Work instruction |
The required output is the line containing "Open Jorge Beltran user dropdown arrow" and every line after it, transcribed exactly through the end of the data below.
** Opening Source material block **
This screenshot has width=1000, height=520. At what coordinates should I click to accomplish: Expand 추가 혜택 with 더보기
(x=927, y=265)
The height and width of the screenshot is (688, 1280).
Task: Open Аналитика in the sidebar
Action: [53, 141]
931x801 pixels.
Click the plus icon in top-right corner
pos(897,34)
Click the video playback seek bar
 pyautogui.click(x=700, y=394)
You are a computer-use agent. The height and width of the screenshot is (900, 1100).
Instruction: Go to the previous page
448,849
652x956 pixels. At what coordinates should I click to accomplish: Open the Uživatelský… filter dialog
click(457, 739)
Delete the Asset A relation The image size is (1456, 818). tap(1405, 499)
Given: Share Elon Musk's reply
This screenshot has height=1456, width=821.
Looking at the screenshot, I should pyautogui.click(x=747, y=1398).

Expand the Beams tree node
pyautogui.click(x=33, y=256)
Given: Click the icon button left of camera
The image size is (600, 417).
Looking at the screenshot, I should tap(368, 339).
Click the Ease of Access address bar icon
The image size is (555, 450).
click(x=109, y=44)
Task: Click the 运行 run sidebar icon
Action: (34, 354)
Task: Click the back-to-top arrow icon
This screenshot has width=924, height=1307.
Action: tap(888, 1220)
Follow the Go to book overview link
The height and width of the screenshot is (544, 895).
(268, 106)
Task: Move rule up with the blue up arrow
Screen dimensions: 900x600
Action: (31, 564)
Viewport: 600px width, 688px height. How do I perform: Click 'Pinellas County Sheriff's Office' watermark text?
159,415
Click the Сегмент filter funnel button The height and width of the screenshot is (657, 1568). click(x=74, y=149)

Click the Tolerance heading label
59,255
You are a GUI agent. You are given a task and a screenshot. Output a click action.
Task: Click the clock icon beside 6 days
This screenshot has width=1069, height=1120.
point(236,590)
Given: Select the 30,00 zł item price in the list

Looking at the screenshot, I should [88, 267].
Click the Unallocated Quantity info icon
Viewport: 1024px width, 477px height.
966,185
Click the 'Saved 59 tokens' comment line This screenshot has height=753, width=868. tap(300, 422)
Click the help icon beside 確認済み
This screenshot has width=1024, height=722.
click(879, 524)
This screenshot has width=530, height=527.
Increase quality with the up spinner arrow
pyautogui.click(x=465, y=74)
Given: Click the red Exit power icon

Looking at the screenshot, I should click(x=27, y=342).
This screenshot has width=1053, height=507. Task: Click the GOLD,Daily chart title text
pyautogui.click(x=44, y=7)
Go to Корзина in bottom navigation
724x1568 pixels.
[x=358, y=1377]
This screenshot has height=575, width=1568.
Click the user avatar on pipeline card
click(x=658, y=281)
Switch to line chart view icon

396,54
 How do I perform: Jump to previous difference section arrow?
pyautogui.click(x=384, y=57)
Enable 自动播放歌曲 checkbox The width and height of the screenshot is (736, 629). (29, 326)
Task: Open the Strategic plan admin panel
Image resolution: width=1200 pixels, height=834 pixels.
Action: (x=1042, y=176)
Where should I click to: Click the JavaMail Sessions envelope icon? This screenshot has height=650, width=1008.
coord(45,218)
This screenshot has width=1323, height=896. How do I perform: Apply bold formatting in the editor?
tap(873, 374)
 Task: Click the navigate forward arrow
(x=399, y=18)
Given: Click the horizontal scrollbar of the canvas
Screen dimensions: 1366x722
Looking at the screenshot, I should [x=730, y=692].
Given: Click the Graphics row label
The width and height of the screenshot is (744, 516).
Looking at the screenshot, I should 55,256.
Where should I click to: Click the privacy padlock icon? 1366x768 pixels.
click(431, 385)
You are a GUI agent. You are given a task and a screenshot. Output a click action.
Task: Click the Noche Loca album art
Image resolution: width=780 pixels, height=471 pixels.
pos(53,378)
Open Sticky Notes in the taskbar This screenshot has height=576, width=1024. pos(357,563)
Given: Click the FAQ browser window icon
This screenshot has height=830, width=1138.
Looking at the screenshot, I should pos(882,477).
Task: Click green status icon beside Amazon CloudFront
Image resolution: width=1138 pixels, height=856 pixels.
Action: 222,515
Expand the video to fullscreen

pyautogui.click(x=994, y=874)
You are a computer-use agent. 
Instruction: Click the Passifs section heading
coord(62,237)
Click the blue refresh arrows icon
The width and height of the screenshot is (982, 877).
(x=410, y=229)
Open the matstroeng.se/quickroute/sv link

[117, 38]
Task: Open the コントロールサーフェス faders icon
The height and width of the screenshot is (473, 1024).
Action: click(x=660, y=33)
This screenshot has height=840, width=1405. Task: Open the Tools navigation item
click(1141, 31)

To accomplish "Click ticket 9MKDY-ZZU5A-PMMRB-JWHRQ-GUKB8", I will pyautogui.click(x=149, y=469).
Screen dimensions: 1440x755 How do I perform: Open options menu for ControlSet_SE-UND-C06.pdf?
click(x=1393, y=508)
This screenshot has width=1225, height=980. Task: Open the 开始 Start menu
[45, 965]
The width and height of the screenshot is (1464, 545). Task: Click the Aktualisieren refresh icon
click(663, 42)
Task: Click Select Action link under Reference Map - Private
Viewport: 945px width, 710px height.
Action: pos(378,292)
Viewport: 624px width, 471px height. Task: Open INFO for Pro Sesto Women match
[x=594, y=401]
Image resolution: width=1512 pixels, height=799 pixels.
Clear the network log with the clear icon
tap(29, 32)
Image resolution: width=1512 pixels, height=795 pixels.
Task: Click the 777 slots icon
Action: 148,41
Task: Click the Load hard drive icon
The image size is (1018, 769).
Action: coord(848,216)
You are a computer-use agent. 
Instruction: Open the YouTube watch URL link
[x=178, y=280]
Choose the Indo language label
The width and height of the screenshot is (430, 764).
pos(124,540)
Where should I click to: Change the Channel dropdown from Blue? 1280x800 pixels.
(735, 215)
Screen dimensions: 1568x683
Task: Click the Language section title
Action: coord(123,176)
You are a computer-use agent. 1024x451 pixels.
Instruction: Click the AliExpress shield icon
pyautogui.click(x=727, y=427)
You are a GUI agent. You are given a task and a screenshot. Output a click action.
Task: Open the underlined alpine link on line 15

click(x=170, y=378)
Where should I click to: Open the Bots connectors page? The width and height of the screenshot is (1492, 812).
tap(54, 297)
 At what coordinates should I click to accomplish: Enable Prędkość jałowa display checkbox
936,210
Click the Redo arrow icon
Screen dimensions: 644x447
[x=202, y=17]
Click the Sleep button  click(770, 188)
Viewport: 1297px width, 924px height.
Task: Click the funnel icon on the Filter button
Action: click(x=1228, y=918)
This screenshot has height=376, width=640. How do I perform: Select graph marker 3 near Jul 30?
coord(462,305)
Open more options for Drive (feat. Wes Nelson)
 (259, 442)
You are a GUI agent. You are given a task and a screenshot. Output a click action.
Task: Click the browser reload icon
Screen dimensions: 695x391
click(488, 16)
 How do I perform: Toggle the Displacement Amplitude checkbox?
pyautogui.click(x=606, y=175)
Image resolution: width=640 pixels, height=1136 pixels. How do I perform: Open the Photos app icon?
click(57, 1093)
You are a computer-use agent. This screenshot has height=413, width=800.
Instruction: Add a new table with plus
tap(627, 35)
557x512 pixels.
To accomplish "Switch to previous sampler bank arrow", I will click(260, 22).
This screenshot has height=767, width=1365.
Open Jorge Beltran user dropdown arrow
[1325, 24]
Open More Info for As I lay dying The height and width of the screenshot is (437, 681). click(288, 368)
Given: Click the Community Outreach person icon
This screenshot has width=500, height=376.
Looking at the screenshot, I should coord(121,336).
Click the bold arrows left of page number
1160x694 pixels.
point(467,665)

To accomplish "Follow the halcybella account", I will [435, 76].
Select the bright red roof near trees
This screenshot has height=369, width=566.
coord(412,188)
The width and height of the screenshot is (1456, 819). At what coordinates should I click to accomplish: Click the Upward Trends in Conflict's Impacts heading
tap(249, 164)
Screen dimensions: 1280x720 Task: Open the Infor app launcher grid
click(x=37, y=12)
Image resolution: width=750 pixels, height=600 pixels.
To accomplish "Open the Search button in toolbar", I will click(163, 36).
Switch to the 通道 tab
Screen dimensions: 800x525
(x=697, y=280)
** Closing Source material block **
Task response |
Open Jorge Beltran user dropdown arrow
[1325, 24]
Open More Info for As I lay dying The height and width of the screenshot is (437, 681). click(288, 368)
Given: Click the Community Outreach person icon
This screenshot has width=500, height=376.
Looking at the screenshot, I should coord(121,336).
Click the bold arrows left of page number
1160x694 pixels.
point(467,665)

To accomplish "Follow the halcybella account", I will [435, 76].
Select the bright red roof near trees
This screenshot has height=369, width=566.
coord(412,188)
The width and height of the screenshot is (1456, 819). At what coordinates should I click to accomplish: Click the Upward Trends in Conflict's Impacts heading
tap(249, 164)
Screen dimensions: 1280x720 Task: Open the Infor app launcher grid
click(x=37, y=12)
Image resolution: width=750 pixels, height=600 pixels.
To accomplish "Open the Search button in toolbar", I will click(163, 36).
Switch to the 通道 tab
Screen dimensions: 800x525
(x=697, y=280)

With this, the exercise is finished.